*** Given data Section Begins ***

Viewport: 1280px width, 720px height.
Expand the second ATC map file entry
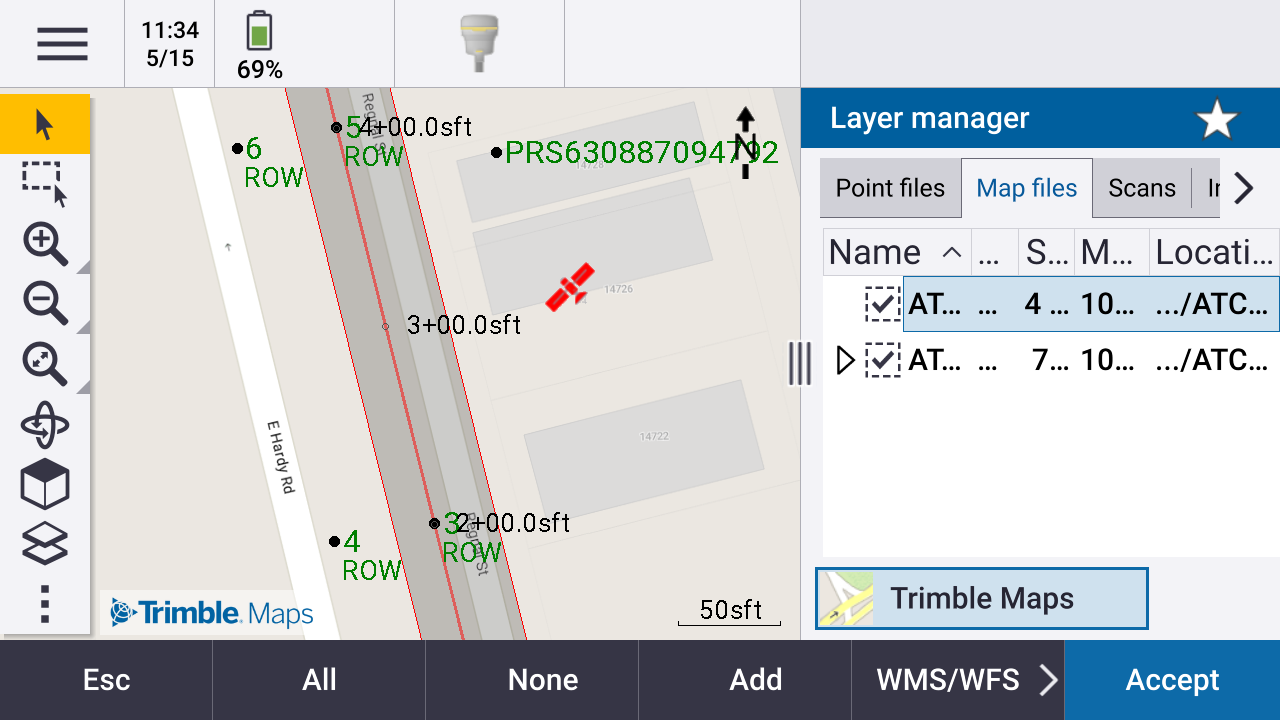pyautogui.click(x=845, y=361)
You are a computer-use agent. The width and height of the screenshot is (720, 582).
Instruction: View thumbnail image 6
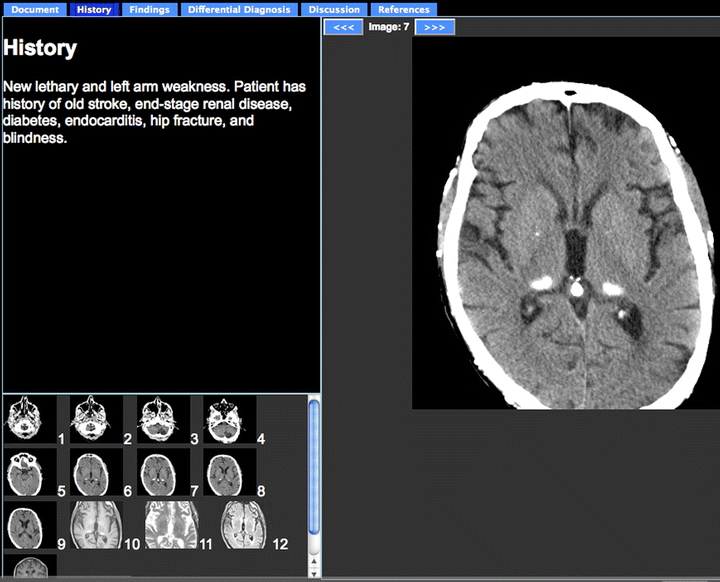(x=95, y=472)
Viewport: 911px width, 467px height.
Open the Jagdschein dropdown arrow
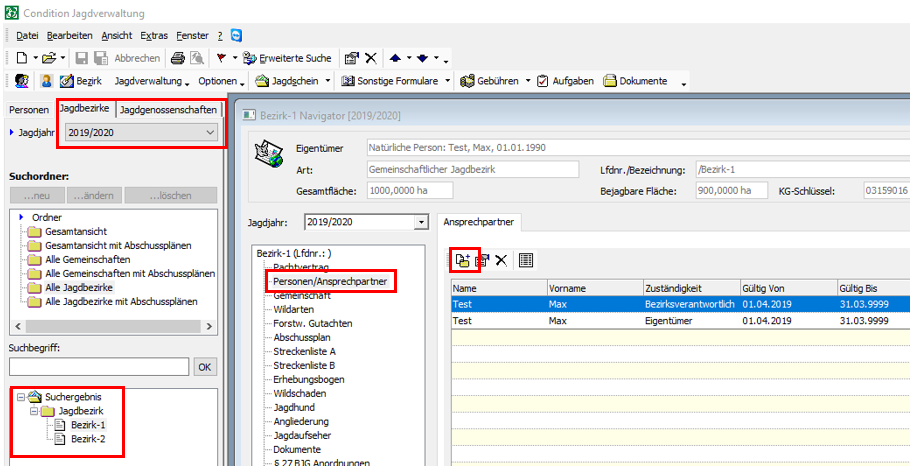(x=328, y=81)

*** Given data Section Ends ***

- [To do]:
Every record above must reappear exactly in the answer, minus its pictures.

- [Solution to this problem]:
Viewport: 1280px width, 720px height.
Expand the second ATC map file entry
pyautogui.click(x=845, y=361)
You are a computer-use agent. The width and height of the screenshot is (720, 582).
Instruction: View thumbnail image 6
(x=95, y=472)
Viewport: 911px width, 467px height.
Open the Jagdschein dropdown arrow
(x=328, y=81)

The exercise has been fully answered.